Start of Data listing

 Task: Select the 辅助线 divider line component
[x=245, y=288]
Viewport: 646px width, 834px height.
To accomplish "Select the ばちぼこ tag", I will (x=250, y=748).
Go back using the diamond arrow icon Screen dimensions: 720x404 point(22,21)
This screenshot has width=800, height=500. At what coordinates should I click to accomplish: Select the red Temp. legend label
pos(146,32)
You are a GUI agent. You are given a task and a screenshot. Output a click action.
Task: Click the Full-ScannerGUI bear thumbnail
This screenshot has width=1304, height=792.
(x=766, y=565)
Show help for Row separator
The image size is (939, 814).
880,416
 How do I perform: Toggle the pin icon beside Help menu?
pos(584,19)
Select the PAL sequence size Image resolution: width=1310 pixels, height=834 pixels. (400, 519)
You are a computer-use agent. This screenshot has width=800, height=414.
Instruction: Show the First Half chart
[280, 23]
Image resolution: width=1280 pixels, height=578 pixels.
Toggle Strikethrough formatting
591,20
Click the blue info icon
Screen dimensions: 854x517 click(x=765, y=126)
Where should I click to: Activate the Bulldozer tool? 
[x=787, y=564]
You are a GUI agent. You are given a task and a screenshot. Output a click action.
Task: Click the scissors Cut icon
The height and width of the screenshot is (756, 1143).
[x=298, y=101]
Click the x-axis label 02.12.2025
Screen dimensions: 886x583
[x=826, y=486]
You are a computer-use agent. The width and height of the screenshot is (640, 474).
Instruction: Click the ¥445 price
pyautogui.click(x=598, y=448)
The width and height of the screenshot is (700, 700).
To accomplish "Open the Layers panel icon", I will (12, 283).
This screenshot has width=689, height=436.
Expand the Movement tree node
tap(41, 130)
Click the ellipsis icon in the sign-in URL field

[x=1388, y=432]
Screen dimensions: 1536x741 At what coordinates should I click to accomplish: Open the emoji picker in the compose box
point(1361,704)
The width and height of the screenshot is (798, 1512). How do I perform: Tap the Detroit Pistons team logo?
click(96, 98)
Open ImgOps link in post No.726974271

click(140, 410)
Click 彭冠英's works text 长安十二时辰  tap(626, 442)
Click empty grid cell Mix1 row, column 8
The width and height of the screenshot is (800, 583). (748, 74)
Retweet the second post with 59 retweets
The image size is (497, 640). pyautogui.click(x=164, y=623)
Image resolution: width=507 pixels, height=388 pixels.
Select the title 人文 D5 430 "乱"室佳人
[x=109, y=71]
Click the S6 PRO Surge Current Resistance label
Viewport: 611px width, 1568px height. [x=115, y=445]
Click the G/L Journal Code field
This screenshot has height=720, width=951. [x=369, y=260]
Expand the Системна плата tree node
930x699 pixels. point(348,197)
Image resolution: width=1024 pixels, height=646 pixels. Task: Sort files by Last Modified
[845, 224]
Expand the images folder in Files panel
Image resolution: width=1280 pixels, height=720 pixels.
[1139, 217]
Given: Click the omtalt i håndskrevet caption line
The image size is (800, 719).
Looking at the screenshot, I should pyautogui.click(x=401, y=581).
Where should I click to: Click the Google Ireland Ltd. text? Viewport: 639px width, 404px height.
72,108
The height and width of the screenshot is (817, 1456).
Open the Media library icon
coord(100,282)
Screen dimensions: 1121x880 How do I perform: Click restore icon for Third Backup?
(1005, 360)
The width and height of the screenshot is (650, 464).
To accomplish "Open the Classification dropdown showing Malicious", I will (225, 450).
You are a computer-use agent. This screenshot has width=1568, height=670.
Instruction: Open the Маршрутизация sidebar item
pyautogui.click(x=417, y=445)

End of Data listing

■ Work to complete: Look through the entries above; find each line with the word "agent" and copy it.

■ Solved problem:
You are a GUI agent. You are given a task and a screenshot. Output a click action.
You are a computer-use agent. This screenshot has width=800, height=414.
You are a GUI agent. You are given a task and a screenshot. Output a click action.
You are a computer-use agent. The width and height of the screenshot is (640, 474).
You are a computer-use agent. This screenshot has width=1568, height=670.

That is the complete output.